Home prices in a majority of major U.S. cities tracked by a private trade group have fallen to their lowest levels since the housing bubble burst, and analysts expect further declines this year.

The Associated Press

WASHINGTON — Home prices in a majority of major U.S. cities tracked by a private trade group have fallen to their lowest levels since the housing bubble burst, and analysts expect further declines this year.

The Standard & Poor's/Case-Shiller 20-city home price index fell 1 percent in December from November. Prices fell in all but one of the metropolitan markets tracked.

The only city to see a gain was Washington, D.C., where hiring by the federal government has helped boost the region's job market.
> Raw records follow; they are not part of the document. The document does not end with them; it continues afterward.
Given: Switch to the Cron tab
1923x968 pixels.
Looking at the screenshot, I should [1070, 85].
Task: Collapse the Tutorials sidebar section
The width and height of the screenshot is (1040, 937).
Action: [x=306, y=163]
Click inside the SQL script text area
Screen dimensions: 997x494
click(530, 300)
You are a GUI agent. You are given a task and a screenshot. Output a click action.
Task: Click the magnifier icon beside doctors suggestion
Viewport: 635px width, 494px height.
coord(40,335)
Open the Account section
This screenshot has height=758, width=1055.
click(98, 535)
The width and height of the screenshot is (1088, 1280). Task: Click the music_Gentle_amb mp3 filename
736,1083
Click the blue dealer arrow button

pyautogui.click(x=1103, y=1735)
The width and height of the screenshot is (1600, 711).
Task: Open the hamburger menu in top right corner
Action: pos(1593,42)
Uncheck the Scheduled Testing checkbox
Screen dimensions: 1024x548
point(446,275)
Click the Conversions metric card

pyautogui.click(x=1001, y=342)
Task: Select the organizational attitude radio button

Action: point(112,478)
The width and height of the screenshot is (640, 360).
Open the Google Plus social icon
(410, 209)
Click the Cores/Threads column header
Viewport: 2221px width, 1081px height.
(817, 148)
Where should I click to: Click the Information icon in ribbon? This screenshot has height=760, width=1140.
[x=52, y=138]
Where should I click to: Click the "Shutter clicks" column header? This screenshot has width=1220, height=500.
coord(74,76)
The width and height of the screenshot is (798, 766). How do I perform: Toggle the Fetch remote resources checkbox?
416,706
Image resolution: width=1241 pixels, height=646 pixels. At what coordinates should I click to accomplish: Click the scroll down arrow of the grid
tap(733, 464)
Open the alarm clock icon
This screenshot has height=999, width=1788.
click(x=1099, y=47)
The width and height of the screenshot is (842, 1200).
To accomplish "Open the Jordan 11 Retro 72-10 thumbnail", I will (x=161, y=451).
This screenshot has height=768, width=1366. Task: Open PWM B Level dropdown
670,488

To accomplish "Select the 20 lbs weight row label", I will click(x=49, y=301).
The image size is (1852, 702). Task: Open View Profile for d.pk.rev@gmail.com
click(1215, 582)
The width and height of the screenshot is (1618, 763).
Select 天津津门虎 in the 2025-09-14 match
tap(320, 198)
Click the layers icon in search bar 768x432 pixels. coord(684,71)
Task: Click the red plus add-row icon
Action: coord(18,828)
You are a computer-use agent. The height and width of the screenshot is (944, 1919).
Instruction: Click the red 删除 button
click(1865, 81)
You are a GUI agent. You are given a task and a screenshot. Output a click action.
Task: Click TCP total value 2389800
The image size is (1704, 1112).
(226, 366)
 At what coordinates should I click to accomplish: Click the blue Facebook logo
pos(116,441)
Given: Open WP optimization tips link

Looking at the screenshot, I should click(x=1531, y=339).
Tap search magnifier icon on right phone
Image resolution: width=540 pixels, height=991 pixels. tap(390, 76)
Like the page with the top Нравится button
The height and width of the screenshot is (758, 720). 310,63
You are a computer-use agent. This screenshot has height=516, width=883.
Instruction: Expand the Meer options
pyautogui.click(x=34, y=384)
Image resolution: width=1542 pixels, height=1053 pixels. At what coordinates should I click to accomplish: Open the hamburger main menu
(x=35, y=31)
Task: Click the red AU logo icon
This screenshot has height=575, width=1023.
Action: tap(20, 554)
Eleven of the markets, including the Seattle metropolitan area, hit their lowest point since the housing bust, in 2006 and 2007. The others were Atlanta, Charlotte, N.C., Chicago, Detroit, Las Vegas, Miami, New York, Phoenix, Portland and Tampa, Fla. In the Case-Shiller report for November, nine cities — again including Seattle — had hit their lowest levels since the housing bust.

The housing sector is struggling even while the rest of the economy is showing signs of a slow but steady recovery. The latest evidence of this divide came Tuesday when The Conference Board said its Consumer Confidence Index rose in February to its highest point in three years.

The index surveys how people feel about hiring and income, and how they see that changing over the next six months.

By contrast, the outlook for housing in 2011 is not promising. Construction of new homes has fallen to a rate of about 600,000 homes built per year. In a healthy economy, builders expect to construct about 1 million homes each year. Homeowner vacancy rates are near record highs and the creation of new households in the United States is at its lowest point in four decades.

"Despite improvements in the overall economy, housing continues to drift lower and weaker," said David M. Blitzer, chairman of the index committee at Standard & Poor's.

The damage from the real-estate bubble has spread well beyond the Sun Belt, where new homes cropped up at a frantic pace during the mid-2000s. In many places, prices are expected to keep falling for at least the next six months, and several analysts said they expect prices to fall at least an additional 5 percent.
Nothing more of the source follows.